__Dataset extract__:
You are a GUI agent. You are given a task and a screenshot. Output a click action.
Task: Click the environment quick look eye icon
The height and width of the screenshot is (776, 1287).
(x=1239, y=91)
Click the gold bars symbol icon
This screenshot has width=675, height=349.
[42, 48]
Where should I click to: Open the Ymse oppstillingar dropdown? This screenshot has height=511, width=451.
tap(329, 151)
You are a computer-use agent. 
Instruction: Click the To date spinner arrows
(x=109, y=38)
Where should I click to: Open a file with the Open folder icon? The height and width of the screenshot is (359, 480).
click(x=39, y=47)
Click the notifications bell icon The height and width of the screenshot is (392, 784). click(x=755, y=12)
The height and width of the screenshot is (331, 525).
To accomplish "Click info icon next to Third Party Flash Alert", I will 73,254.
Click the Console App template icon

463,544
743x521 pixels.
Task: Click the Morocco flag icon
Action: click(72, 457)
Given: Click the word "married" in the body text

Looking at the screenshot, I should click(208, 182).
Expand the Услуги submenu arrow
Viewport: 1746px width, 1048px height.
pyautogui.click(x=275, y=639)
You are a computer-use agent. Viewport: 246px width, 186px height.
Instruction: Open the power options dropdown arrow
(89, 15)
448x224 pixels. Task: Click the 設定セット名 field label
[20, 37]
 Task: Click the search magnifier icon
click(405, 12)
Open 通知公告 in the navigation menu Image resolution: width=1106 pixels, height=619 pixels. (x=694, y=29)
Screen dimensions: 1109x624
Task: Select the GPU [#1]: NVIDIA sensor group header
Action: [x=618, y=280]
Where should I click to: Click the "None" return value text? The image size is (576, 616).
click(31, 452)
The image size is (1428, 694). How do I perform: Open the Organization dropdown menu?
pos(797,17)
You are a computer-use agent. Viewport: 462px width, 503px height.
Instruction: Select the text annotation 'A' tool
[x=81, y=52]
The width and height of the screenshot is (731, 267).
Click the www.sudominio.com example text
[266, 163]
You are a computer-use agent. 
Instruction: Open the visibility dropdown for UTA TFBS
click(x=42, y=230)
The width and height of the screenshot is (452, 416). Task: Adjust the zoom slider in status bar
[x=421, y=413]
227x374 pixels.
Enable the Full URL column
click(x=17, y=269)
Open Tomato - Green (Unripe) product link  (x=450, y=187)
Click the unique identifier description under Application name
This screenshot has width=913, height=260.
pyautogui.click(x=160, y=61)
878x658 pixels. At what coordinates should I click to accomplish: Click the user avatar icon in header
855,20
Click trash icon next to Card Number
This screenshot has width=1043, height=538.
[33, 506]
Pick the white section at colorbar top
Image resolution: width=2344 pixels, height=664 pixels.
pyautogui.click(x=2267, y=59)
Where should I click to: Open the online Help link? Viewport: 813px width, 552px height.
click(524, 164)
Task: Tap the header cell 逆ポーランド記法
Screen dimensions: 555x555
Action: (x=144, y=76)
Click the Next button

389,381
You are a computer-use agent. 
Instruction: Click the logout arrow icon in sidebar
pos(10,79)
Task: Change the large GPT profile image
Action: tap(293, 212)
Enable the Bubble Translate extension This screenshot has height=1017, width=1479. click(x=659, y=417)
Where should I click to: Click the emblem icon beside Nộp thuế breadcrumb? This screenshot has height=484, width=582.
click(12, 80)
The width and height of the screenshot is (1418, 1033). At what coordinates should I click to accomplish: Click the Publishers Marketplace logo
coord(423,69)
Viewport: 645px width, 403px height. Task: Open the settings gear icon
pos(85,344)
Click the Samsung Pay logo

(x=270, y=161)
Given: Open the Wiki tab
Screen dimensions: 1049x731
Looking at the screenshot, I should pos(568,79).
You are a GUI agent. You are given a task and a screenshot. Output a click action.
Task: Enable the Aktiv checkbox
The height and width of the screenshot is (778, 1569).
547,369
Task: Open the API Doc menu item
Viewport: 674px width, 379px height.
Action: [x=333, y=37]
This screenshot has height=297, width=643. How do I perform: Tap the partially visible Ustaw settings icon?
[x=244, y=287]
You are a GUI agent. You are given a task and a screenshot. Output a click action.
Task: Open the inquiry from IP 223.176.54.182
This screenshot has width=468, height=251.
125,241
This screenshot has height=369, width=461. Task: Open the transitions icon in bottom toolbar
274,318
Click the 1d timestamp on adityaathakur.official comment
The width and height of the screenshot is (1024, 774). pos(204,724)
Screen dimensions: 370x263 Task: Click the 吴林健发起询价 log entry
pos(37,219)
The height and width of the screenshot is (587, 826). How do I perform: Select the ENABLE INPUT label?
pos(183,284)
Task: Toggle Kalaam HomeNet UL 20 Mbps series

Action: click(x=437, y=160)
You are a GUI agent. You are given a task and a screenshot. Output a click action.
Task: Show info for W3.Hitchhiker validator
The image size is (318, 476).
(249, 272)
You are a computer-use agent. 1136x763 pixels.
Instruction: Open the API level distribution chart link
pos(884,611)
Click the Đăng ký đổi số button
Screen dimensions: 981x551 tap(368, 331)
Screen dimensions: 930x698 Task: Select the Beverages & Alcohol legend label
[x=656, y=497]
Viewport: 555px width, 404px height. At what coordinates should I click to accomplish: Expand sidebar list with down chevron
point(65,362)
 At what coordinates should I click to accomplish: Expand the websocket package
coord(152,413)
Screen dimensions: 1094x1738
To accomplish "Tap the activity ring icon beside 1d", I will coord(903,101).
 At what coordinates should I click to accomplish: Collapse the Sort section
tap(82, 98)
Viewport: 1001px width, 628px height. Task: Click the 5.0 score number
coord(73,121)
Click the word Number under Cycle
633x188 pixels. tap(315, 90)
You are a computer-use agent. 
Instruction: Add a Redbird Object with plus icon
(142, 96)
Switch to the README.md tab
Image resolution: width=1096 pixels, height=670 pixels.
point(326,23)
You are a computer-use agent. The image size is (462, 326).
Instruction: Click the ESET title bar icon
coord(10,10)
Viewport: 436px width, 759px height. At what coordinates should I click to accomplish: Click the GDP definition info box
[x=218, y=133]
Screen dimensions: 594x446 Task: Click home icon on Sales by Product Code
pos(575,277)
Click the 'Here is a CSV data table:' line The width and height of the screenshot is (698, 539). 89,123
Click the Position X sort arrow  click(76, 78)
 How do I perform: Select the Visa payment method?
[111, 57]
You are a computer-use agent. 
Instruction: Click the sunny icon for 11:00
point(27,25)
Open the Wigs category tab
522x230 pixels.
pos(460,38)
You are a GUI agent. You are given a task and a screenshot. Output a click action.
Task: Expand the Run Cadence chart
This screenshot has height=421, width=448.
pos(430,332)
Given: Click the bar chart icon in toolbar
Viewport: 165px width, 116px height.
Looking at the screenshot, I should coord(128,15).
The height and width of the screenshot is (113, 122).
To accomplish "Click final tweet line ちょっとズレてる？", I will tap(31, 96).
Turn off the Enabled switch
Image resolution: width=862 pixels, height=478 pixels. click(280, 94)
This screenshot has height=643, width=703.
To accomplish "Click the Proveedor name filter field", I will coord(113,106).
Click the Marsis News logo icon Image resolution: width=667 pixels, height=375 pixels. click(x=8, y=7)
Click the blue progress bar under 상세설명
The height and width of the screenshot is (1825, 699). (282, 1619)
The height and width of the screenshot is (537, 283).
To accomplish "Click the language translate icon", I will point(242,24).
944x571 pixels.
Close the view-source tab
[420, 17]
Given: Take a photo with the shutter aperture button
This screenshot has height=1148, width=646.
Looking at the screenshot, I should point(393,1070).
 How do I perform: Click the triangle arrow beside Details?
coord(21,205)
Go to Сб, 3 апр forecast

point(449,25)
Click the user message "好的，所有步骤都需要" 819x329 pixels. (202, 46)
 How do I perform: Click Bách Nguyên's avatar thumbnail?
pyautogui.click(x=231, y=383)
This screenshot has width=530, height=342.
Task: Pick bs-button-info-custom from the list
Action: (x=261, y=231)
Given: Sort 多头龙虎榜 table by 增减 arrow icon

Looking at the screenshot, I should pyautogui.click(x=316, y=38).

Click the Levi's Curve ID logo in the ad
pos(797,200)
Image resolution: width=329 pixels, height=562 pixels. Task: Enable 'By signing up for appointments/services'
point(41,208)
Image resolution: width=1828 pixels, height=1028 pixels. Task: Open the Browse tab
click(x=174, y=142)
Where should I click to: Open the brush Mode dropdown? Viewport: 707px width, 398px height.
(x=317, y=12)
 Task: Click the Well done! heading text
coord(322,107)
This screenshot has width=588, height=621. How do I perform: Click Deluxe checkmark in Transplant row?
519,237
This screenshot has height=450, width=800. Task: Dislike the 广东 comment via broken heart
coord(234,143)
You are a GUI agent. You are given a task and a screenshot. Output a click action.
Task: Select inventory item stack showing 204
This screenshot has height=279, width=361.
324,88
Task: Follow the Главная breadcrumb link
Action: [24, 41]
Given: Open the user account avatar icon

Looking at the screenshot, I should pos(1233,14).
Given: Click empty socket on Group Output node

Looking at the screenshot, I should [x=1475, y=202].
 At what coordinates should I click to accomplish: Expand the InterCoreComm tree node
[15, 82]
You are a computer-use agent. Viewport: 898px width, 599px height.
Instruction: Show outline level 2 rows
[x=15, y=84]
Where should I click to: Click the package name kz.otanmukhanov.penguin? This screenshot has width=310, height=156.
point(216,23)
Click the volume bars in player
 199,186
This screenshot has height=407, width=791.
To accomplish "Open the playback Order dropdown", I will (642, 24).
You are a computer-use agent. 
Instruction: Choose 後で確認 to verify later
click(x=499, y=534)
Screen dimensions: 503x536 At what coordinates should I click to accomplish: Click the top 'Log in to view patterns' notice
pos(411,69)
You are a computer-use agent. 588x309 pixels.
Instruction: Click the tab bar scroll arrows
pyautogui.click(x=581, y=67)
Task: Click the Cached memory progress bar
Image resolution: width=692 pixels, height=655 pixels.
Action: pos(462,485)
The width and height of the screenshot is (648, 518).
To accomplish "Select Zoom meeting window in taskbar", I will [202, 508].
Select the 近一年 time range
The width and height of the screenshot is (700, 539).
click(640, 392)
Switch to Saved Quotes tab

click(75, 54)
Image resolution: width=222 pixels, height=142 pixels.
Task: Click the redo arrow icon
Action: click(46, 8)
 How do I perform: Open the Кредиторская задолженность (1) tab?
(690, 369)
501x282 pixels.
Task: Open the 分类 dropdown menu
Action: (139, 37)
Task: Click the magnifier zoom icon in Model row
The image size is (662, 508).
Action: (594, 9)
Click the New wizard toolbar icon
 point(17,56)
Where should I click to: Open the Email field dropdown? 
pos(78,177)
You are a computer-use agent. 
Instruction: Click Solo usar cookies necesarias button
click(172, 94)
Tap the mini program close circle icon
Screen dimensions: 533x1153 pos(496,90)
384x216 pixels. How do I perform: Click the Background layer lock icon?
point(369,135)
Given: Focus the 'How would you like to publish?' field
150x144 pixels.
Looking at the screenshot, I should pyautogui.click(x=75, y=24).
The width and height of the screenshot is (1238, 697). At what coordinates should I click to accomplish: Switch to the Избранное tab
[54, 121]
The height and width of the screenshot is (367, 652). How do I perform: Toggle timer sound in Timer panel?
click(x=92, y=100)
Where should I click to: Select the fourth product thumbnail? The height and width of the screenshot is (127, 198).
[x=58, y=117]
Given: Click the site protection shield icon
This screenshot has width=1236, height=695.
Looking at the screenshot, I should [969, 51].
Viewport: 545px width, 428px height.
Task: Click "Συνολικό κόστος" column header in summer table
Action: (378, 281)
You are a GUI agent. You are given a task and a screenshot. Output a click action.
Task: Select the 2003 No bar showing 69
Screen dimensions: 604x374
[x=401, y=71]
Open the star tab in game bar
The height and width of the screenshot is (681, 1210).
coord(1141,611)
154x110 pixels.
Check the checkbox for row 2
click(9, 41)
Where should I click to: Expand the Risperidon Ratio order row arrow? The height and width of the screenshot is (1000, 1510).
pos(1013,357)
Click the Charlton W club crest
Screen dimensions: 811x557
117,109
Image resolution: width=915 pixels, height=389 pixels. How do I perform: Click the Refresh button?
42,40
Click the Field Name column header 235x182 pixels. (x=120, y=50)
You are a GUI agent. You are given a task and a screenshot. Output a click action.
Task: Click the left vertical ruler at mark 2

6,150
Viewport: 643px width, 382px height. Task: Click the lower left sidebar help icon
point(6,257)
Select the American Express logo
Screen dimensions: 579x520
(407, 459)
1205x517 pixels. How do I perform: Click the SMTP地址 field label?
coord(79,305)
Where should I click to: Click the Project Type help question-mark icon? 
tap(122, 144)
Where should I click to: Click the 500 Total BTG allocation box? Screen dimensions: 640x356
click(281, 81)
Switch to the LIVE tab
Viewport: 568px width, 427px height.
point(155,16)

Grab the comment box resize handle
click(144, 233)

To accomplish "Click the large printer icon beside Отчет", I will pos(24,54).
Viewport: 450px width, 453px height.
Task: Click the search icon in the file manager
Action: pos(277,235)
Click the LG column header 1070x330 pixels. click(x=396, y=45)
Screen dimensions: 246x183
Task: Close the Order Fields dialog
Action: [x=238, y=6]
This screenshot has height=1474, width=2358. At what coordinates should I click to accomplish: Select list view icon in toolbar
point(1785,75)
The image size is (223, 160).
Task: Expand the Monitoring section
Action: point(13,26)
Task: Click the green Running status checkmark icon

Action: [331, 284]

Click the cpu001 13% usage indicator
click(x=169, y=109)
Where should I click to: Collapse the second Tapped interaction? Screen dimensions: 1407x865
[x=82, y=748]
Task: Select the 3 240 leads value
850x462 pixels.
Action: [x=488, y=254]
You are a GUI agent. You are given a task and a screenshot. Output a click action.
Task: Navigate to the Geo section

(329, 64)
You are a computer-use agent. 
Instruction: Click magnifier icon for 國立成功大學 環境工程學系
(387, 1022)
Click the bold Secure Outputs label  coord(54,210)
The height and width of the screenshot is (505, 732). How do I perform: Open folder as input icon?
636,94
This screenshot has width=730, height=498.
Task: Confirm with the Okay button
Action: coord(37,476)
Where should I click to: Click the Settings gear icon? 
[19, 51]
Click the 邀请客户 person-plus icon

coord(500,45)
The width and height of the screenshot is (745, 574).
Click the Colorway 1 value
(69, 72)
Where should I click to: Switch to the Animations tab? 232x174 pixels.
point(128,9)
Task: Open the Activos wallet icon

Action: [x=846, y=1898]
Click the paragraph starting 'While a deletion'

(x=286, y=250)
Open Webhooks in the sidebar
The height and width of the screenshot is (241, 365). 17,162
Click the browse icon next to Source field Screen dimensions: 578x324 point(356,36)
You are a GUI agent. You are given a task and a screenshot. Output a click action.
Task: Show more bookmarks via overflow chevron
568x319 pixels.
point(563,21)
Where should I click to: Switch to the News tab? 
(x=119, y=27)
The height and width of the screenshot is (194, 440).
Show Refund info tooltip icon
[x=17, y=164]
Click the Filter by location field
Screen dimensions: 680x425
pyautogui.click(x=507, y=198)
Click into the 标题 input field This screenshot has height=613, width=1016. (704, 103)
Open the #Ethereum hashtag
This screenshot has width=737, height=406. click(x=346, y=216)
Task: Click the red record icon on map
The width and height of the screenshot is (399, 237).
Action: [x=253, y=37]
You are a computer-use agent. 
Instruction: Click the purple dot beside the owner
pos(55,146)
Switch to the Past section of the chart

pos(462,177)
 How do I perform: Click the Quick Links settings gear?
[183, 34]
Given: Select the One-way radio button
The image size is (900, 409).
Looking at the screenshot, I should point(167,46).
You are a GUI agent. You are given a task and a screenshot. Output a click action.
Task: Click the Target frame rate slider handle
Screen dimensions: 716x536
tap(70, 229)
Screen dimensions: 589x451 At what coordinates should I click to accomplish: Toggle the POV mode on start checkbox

__What is required__: Copy out the entries without changes, starting with the line that contains "The height and width of the screenshot is (587, 826)." and going on through the line that contains "Action: click(x=437, y=160)".

__Response to this exercise__:
The height and width of the screenshot is (587, 826). How do I perform: Select the ENABLE INPUT label?
pos(183,284)
Task: Toggle Kalaam HomeNet UL 20 Mbps series

Action: click(x=437, y=160)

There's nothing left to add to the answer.